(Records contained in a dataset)
———

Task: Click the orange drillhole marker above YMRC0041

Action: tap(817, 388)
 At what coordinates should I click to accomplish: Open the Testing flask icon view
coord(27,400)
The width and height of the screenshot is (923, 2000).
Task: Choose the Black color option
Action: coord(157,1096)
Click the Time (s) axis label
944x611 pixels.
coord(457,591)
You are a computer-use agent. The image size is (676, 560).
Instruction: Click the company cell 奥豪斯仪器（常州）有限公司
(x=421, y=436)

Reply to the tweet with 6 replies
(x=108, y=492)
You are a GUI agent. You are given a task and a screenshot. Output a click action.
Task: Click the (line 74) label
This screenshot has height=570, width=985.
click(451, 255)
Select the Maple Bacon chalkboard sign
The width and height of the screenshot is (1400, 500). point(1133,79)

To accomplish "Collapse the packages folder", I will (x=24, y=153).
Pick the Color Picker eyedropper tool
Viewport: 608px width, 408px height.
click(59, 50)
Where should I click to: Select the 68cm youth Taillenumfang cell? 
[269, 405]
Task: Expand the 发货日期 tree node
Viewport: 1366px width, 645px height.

———

_DIRECTIONS FOR THIS TASK_
Report how many lines in this data include the string "agent", and nothing else.

_RESPONSE TO THE EXERCISE_
2